Local authorities and clinical commissioning groups are failing to commission vital local services, including community children’s nurses, children’s hospices and specialist medical services, according to Together for Short Lives.
More than a quarter (27%) of CCGs do not commission community children’s nursing out of hours, according to the charity’s findings.
”The overall approach to children’s palliative care is at best inconsistent and at worst typified by ignorance”
This means children with life-shortening conditions may have to be admitted to hospital if their health deteriorates during evenings and weekends – placing further unnecessary cost and burden on hospitals and families, it said.
It called on the government and commissioners to work with the charity to address this shortfall and better plan and fund vital services for seriously ill children, young people and their families.
The findings are based on a series of requests made to CCGs and local councils in April by the charity under the Freedom of Information Act.
A new interactive map and rating system reveals how they are performing in providing support to 40,000 children and young people with life shortening conditions across England.
”The government and NHS England [must] respond by writing to CCGs and local authorities to urge that they now commission care for these children and young people”
Four out of five (81%) of local authorities are failing to plan and fund care for children and young people with life-shortening conditions, according to the fundings.
Local authorities have a legal duty to provide short breaks for disabled children yet still around one in seven (14%) do not commission these services, the survey found.
Overall CCGs performed better than local authorities, with the vast majority of them (93%) commissioning children’s palliative care. However, nearly one in five (17%) do not commission children’s hospices to provide care.
Seven CCGs (4%) said they did not commission them because they were charities, despite government guidance emphasising the important role of charities in providing health and social care services.
Meanwhile, the charity identified a “responsibility vacuum”, with six CCGs (4%) wrongly claiming that NHS England is the commissioning body for all children’s palliative care.

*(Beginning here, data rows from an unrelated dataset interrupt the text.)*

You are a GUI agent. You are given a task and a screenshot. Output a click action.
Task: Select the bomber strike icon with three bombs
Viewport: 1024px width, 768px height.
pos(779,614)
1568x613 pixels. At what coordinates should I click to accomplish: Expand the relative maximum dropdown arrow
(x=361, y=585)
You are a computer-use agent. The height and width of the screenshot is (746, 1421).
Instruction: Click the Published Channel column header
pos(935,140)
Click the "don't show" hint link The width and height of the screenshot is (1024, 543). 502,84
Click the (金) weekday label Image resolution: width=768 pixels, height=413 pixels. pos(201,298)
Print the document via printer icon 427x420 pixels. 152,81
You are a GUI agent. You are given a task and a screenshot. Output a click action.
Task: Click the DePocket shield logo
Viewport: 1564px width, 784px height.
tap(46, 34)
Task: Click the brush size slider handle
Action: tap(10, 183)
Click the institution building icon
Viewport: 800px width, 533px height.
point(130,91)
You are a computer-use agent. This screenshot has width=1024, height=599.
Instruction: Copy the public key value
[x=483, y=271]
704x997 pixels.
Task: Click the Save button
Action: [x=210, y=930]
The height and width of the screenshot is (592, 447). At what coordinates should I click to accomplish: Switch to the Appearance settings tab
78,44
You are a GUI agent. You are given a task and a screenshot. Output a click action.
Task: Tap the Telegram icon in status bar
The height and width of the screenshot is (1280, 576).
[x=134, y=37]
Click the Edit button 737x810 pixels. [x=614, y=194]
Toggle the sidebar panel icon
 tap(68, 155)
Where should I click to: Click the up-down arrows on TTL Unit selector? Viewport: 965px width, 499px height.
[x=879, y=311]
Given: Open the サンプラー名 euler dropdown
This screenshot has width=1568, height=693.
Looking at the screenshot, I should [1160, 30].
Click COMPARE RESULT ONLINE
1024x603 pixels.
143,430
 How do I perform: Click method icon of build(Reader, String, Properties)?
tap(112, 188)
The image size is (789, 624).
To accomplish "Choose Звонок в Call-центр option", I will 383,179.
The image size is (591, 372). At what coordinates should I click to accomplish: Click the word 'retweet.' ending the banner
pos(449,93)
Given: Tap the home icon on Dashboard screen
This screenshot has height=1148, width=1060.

“These findings show that, despite some good examples, the overall approach to children’s palliative care is at best inconsistent and at worst typified by ignorance,” said Together for Short Lives chief executive Barbara Gelb.
”It’s a postcode lottery, with many children and young people being denied the support they need,” she added.
“The public overwhelmingly supports more funding to help these children and I call on the government and NHS England to respond to this by writing to CCGs and local authorities to urge that they now commission care for these children and young people who frankly don’t have any time to wait,” she said.